__Document extract__
__________
He was happier than she was, because he wasn’t that kind of ambitious.  But he’d get frustrated during the years when his wife and children were off finding themselves, while he worked at the garage 50 and 60 hours a week getting it all paid for.  By the mid-eighties he realized he’d been putting kids through college for nearly twenty years. 

He thought he was being enlightened when he let her get a job.  He worked to understand that it wasn’t his permission to give.  That took some time.  She wrote an essay for an anthology of feminist writing, but published it anonymously to make sure he wouldn’t know.

They were multifaceted and complex.  They can’t be reduced to sketches.  Neither can the town in which they raised that family.

*

My sisters, older and younger, remind me that they had different childhoods from mine.  Each of us did, as the family grew, as the parents’ marriage rose and fell and rose again; as America traversed the sixties and seventies.   The five of us spaced three to four years apart.  Linda ten years old in 1957.  Me that age in 1965.  Carrie in 1973.  A different world for each of us.  Beth remembers our house as the center of the small town’s intellectual life.  Carrie remembers being mostly an only child, her siblings all having moved on.  Mom used to say she raised five only children.

I loved that we were raised on the Island.   Very special.  Eleven thousand people in my little town, but fewer than a hundred Islanders.  Not north side or south side (although I was fonder of the south side).  Placed uniquely in the world.  I liked the isolation and still do.  I’m not a joiner.  I don’t root for the home team.  I thought I’d’ve been happy to spend all of my life there.  I had no ambition.  Dreams, maybe.  And I’m not saying that I wanted not to leave, just that I imagined I’d be just as happy if I didn’t.  I didn’t feel any need to escape.  There wasn’t anything I needed to escape from.  I didn’t need to leave the Island because there wasn’t anything lacking.
__________
__The data__
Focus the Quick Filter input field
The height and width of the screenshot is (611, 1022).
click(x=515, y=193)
__________
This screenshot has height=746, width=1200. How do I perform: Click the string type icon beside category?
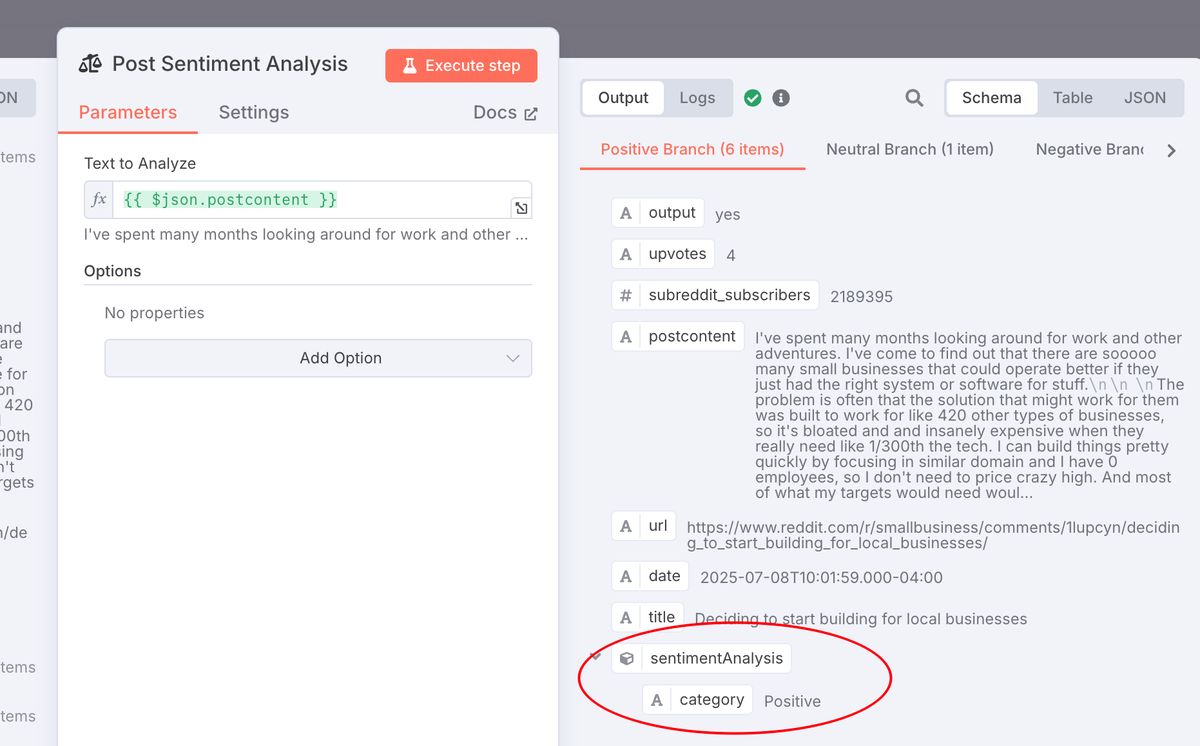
__________
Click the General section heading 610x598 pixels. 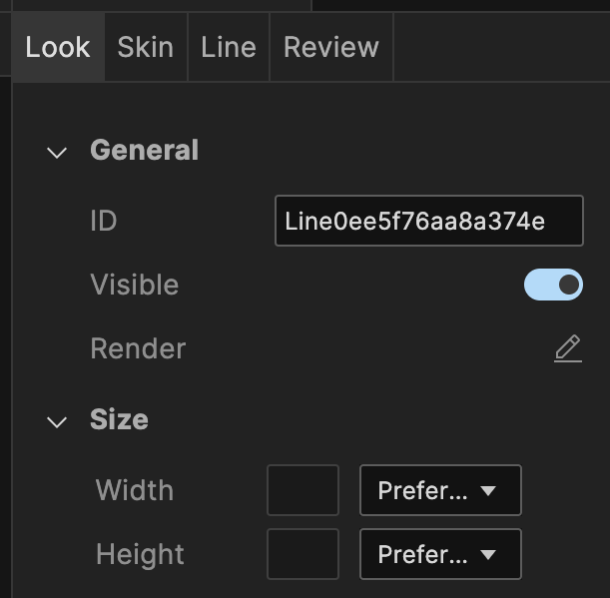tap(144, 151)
__________
__Exercise goal__
Write out the family memoir from "He was happier" to "he wouldn’t know.", switching "garage" to "factory". The listing stands apart from the family memoir.

__Result__
He was happier than she was, because he wasn’t that kind of ambitious.  But he’d get frustrated during the years when his wife and children were off finding themselves, while he worked at the factory 50 and 60 hours a week getting it all paid for.  By the mid-eighties he realized he’d been putting kids through college for nearly twenty years. 

He thought he was being enlightened when he let her get a job.  He worked to understand that it wasn’t his permission to give.  That took some time.  She wrote an essay for an anthology of feminist writing, but published it anonymously to make sure he wouldn’t know.